> _Excerpt from a dataset_
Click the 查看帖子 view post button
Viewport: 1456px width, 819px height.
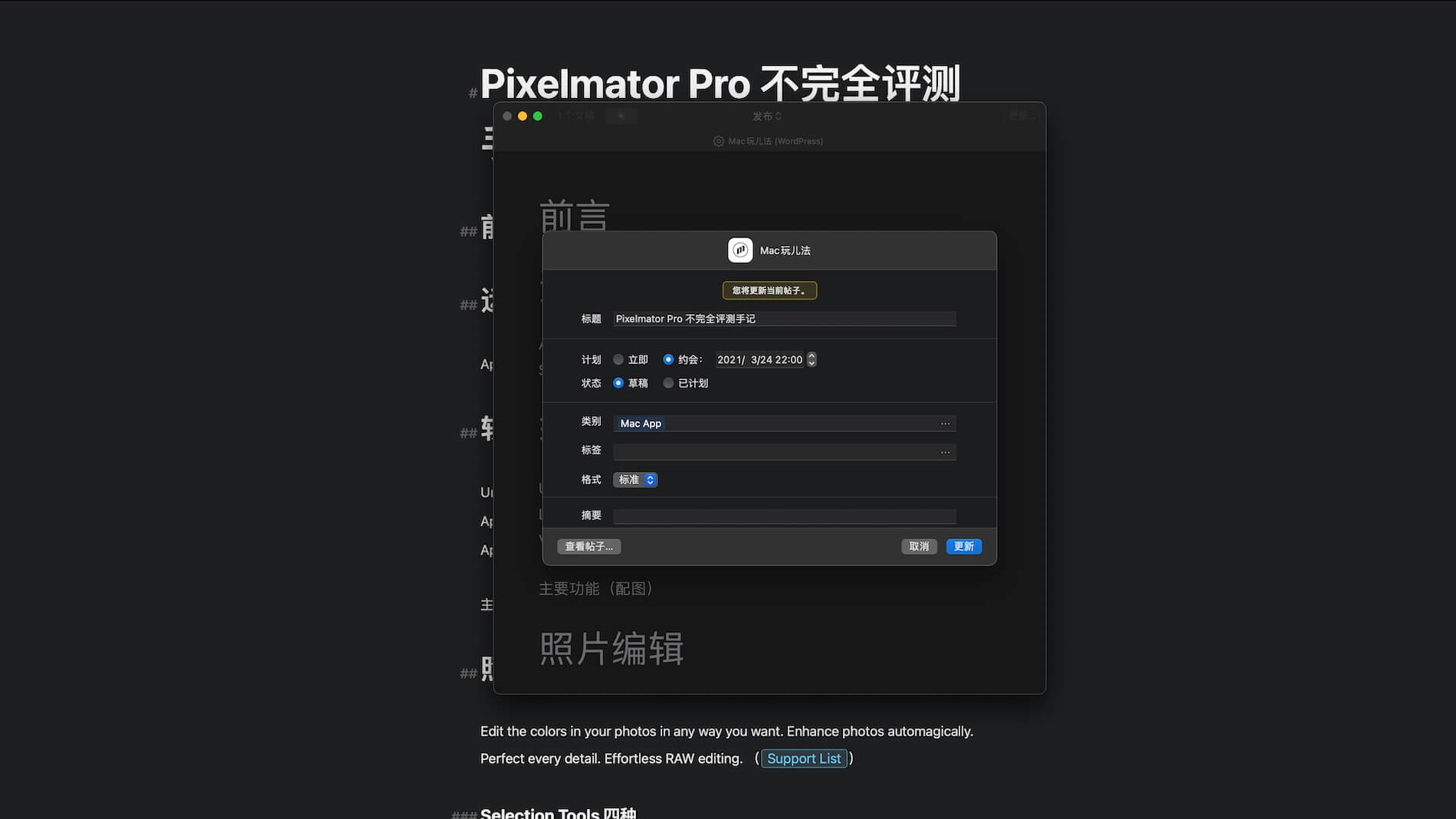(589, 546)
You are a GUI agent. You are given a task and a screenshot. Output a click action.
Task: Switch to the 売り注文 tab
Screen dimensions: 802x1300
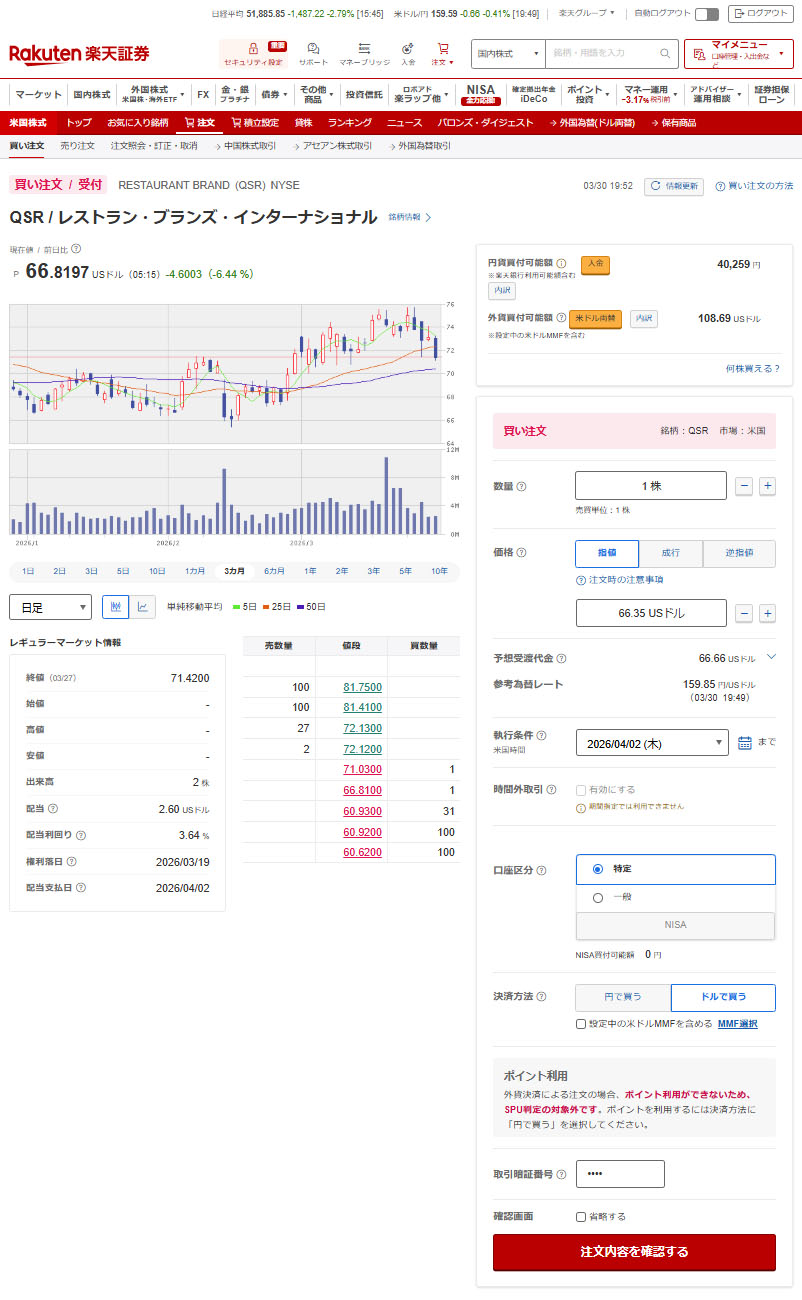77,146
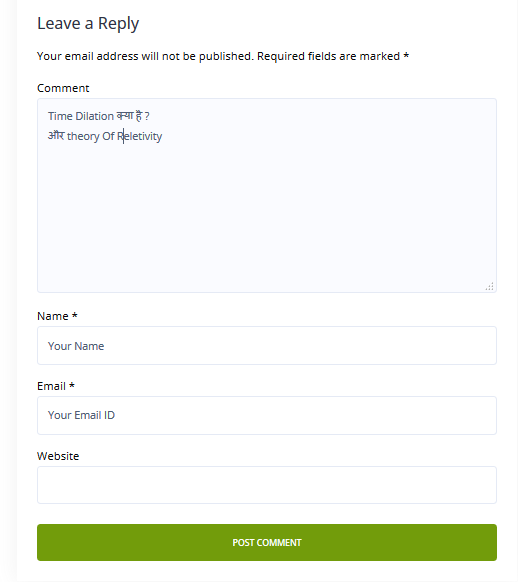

> _Task description_
Can you reproduce every line of the records above word for word, omitting the pictures?

> _Task output_
Click the 查看帖子 view post button
Viewport: 1456px width, 819px height.
(589, 546)
You are a GUI agent. You are given a task and a screenshot. Output a click action.
Task: Switch to the 売り注文 tab
Screen dimensions: 802x1300
77,146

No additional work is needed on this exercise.